A brief pause opened, in which he considered her narrowly. Then he prowled close, moving so quickly that she had no chance to avoid his touch: he hooked her chin with one finger and yanked up her face.

For all the unpleasantries of her recent life, she was not accustomed to being handled like livestock. She jerked free. He caught her again, ungently now, gripping her jaw to hold her in place.

“Careful,” he said. “I don’t like to argue.”

Alarm shot through her. She had known him for an unprincipled wretch. But she had never imagined he would pose a danger to her person. “You assault women, do you?”

His lips twitched, an attempt at a smile that did not take. He released her and retreated a pace, shoving his hands into his pockets in a silent concession.

Now she was angry again, livid at his temerity. “How good to know you have some standards. Corrupt, amoral, with no cause save your own advancement—but you won’t abuse a woman. Yes, what a fine recipe for a politician!”

“You know what it requires to be a politician, do you?”

“I knew the finest politician who ever lived,” she said. “A man of true ideals, who thought foremost of the needs of the poorest—who put his fortune into helping those who needed it most, rather than enriching his friends—”

“Ah yes, the saintly magnate,” he said in a cutting voice. “It’s easy to be noble with a million pounds at one’s disposal.”

“My father would have been noble in the gutter,” she retorted. “He believed in his efforts.
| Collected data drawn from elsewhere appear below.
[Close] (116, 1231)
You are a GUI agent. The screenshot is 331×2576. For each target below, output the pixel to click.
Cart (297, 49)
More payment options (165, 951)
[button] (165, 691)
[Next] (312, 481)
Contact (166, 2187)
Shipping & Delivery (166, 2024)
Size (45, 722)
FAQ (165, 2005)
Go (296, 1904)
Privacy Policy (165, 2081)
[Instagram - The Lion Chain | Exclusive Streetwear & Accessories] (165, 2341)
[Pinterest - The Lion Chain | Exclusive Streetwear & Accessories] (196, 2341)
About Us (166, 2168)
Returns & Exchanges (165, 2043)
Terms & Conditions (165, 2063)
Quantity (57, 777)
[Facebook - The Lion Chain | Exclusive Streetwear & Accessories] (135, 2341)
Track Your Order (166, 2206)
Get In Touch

He lived his ideals. He educated me as he would have a son—he funded schools, he gave food to the poor, he treated everyone with respect—”

“How lovely,” he said in a flat tone. “I’m certain his workers quite cherished that respect while scraping together the pennies he paid them.”
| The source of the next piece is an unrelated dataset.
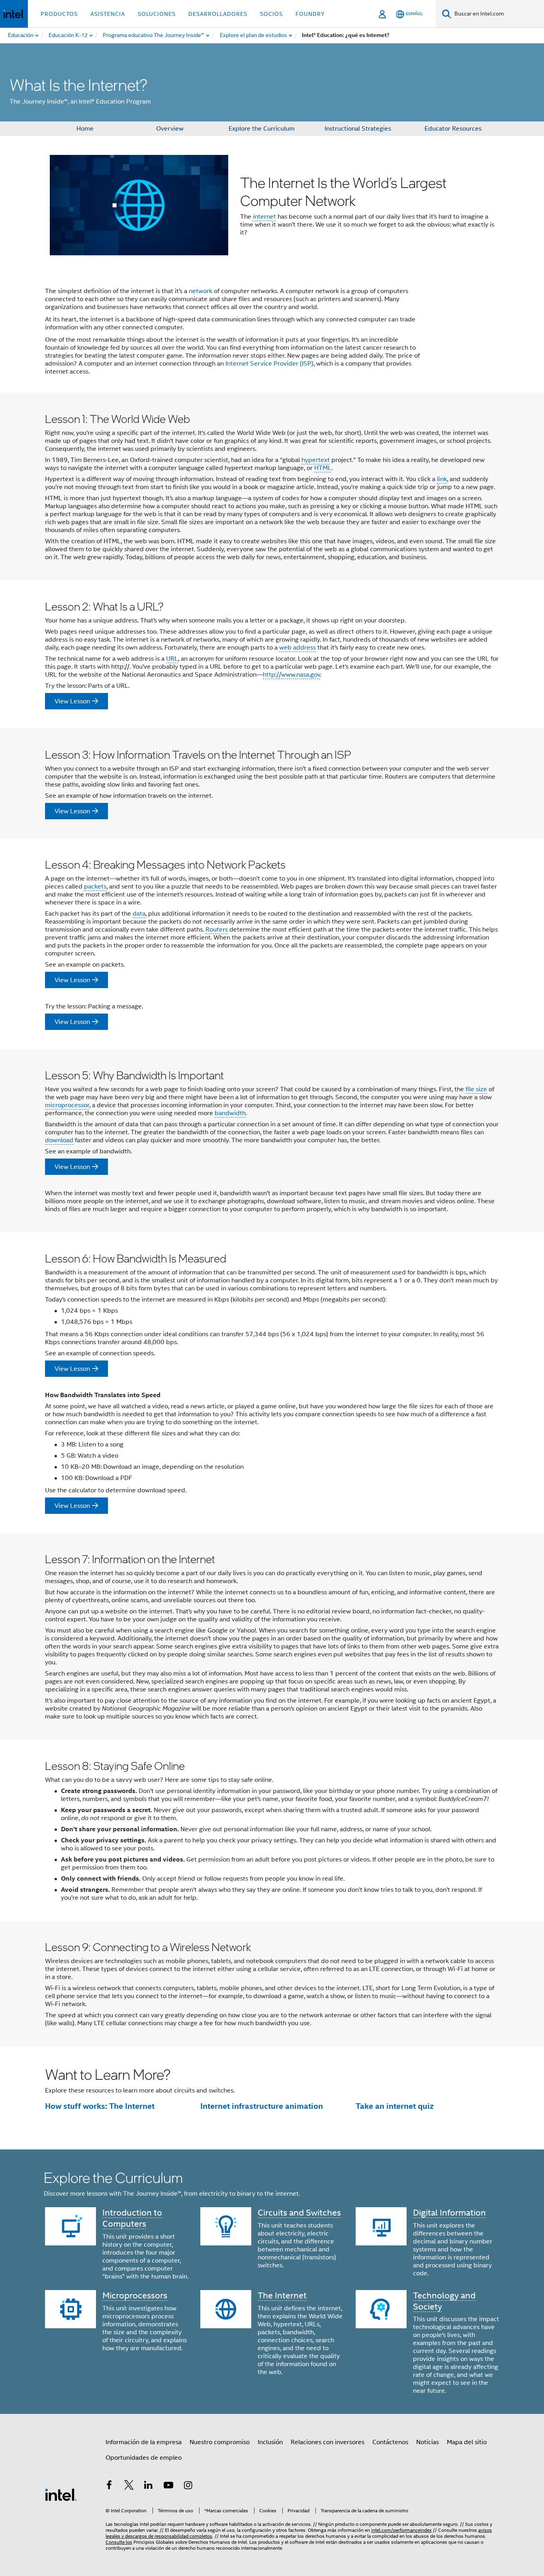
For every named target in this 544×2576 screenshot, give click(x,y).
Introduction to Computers (132, 2218)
She flinched. That was not fair. “His factory men were well paid—”

“Oh? Would you thrive on their salaries?”

“You know nothing about him!”

“His bank accounts spoke for themselves,” he said. “And I’ve no objection to feeding the poor, Miss Mason, provided I am well stocked myself. But we second sons, we workaday men—lacking a fortune, we must rely on our wits. Ideals, you see, do not fund our grand plans.”
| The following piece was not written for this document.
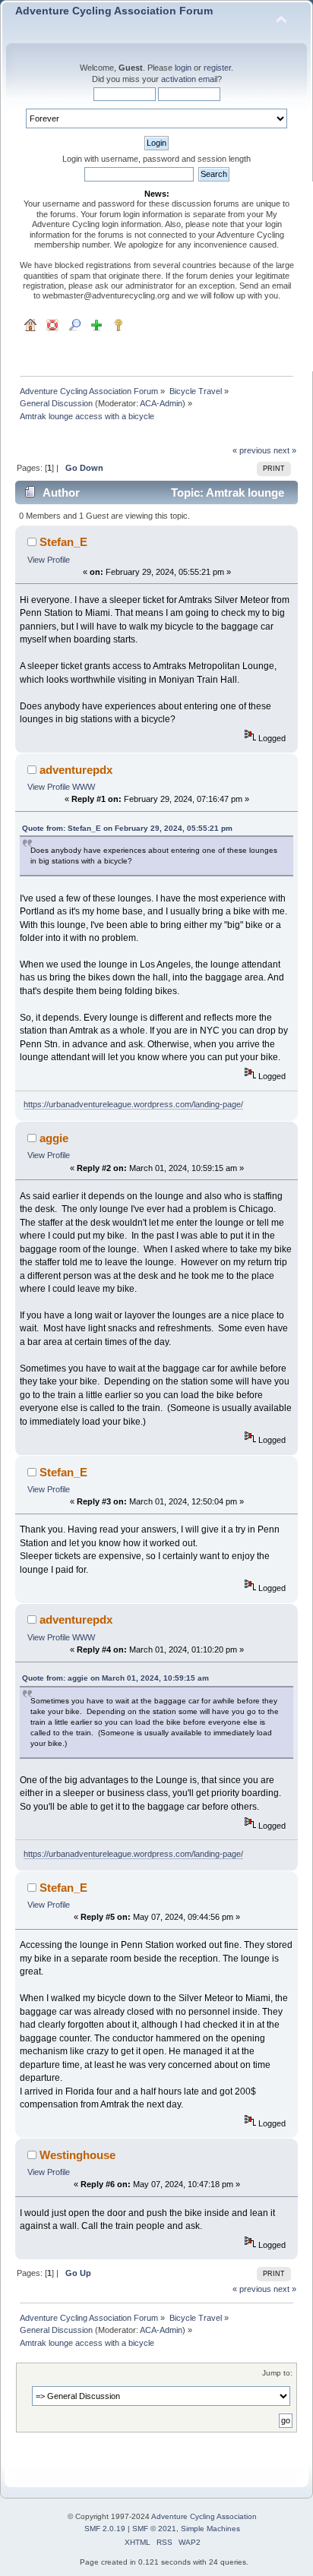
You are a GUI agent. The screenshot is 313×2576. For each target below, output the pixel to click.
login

“Grand plans?” Her scoff burned. “Plans to make sure that the miserable suffer further? Your penal bill—”

“That bill,” he said, “will save lives. It will keep dangerous criminals off the streets and away from neighborhoods that you will never live in. You are sheltered, Miss Mason, so I will forgive you for failing to see how that bill might benefit the same deserving poor whom you weep for in your silk-covered bed.”

“I don’t weep for them, sir.” She planned. Her father had drawn up a dozen proposals for how to best use his fortune for the improvement of the needy. Once she came into possession of that money, she would see his plans through, and invent more besides. “I do nothing so useless. The penal bill is a travesty. You would acknowledge that in an instant if it didn’t serve your purposes.”

“Yes, so I would. Just as I have fought against a dozen proposals that you also would have condemned, precisely because they did not serve my purposes. You had no complaints in those instances, I’m certain.” His smile looked cold. “But I do believe in removing criminals from the street. Which is convenient.”

She scowled. “You may launch any defense you like—”

“I need that letter copied.”

Oh, why bother arguing with him? He was rotted through. “Hire someone. I don’t answer to your bidding.”

“You have free access to Mason’s study. It would take months for a hireling to manage that.”

“You’re still young, Mr. Burke. Or . . . close to it.” He could not be much above thirty. “I’m quite sure you have the time to wait.”

“But do you have the time?”

She hesitated. There was a trap here. “I have three months, in fact.”

Burke sat down. His clear retreat eased the pressure in her chest, made her feel she could draw a free and full breath. When he gestured to the seat opposite him, she warily took it.

“You told me,” he said, “that comfort could be a prison. Do you recall?”

She nodded.

“That isn’t comfort,” he said. “What you have at Marylebigh. It is a . . . smothering. They imagine you brainless. Your words make no sound to them.”

He was too perceptive. It made her feel peculiarly exposed, almost humiliated. “So?”